Hinzu kommt: Köln wächst, und die Mieten steigen. Begehrt sind renovierte Altbauwohnungen in Quartieren wie Ehrenfeld, der Südstadt, dem Belgischen Viertel, aber auch zunehmend in Sülz und Mülheim. Für alle, die wenig Geld haben, ist die Situation katastrophal. »Die Kölner Innenstadt können sich Familien oder Normalverdiener kaum noch leisten«, sagt Mietervereins-Sprecher Becher. Singles und Doppelverdiener-Paare bestimmen hier längst das Bild. Für alle anderen wird es auf dem Wohnungsmarkt immer enger. Die Stadt will daher nun, dass künftig jede dritte Neubauwohnung eine geförderte Wohnung ist. Das Bündnis »Recht auf Stadt« fordert 5000 neue Sozialwohnungen im Jahr. ­Sozialwohnungen kosten, je nach Einkommen der Mieter, zwischen 6,25 Euro und 7,25 Euro kalt im Monat.
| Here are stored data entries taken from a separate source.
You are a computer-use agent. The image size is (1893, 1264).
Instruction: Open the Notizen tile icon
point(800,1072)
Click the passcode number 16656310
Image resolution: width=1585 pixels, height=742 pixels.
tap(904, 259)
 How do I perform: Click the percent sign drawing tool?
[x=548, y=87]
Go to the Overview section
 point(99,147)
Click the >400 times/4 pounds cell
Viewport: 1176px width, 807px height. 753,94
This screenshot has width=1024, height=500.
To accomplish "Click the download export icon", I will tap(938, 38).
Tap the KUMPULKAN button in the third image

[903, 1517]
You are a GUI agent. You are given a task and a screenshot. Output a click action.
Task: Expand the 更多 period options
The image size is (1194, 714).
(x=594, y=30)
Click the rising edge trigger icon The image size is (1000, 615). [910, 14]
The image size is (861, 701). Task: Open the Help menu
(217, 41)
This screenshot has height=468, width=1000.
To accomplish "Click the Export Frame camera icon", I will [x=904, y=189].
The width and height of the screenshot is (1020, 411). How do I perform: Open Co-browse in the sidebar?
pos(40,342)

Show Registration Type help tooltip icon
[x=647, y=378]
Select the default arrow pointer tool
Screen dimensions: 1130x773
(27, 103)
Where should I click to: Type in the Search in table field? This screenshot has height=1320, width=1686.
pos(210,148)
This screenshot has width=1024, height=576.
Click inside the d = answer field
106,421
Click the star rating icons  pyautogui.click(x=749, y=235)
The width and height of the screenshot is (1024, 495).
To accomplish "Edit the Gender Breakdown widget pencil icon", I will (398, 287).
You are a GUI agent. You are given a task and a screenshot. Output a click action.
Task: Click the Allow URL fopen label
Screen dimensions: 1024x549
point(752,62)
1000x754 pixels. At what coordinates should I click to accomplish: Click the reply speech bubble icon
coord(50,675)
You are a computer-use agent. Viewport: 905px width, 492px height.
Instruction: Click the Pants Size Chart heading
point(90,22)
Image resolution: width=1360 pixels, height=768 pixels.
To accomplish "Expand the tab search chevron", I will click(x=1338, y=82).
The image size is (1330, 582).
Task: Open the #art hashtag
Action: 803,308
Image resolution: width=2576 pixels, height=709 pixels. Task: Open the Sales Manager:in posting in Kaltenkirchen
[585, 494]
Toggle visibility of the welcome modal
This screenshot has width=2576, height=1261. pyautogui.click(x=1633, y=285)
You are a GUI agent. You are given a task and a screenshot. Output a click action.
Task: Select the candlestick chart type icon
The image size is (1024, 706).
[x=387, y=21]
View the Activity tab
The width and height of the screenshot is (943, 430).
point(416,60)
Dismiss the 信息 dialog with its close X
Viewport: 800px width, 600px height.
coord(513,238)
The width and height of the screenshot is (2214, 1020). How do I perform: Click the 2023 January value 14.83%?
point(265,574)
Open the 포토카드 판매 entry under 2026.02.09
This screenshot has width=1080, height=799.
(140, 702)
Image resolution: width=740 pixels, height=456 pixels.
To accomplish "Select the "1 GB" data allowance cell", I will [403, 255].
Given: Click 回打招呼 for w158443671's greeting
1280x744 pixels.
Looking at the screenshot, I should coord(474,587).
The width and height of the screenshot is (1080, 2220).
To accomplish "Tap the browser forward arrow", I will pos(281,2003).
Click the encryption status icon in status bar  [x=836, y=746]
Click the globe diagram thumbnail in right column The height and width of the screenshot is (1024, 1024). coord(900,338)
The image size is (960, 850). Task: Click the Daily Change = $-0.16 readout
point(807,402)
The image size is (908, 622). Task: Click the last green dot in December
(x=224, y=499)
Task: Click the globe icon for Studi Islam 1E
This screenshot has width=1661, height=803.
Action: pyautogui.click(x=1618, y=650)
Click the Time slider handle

Mit Nebenkosten liegt der Quadratmeterpreis am Ende zwischen 8 und 10 Euro — auch die geförderten Wohnungen sind also alles andere als preiswert.

 

In Österreich ist das anders: Dort entstehen Sozialwohnungen für eine Miete von fünf Euro. »Dort sind die Ökostandards niedriger«, sagt Becher, »in Deutschland aber zahlen die Mieter für Energiesparmaßnahmen, die sich für sie selbst nie rechnen.« Und wenn die Mieter dann nicht zahlen können, springt der Staat ein — und da der nicht genug Geld hat, werden einfach weniger geförderte Wohnungen gebaut.

 

Es liegt aber nicht nur an immer strikteren Energiesparverordnungen (ENEV), dass Bauen teurer geworden ist. Vor 20 Jahren konnte nach Angaben der GAG, der Wohnungsbaugesellschaft der Stadt Köln, eine geförderte Wohnung noch für 900 Euro den Quadratmeter gebaut werden. Zurzeit sind es 1700 Euro. »Durch die festgelegten Mietpreise ist die Einnahmenseite bei der Kalkulation beschränkt. Nähern sich die Baukosten immer mehr diesen Einnahmen an oder übersteigen sie sogar, lässt sich der öffentlich geförderte Wohnungsbau nicht mehr wirtschaftlich darstellen. In Regionen mit hoher Nachfrage wie in Köln kommt es deshalb zu einer Verschiebung vom öffentlich geförderten zum frei finanzierten Wohnungsbau«, sagt GAG-Sprecher Jörg Fleischer. Das Ende der ­Entwicklung ist seiner Meinung nach noch nicht erreicht. Die nächste ENEV wird dafür sorgen, dass dieser Preis ab 2016 um weitere 200 Euro steigen wird. Sozialer Wohnungsbau wird dann kaum noch möglich sein, so Fleischers Fazit.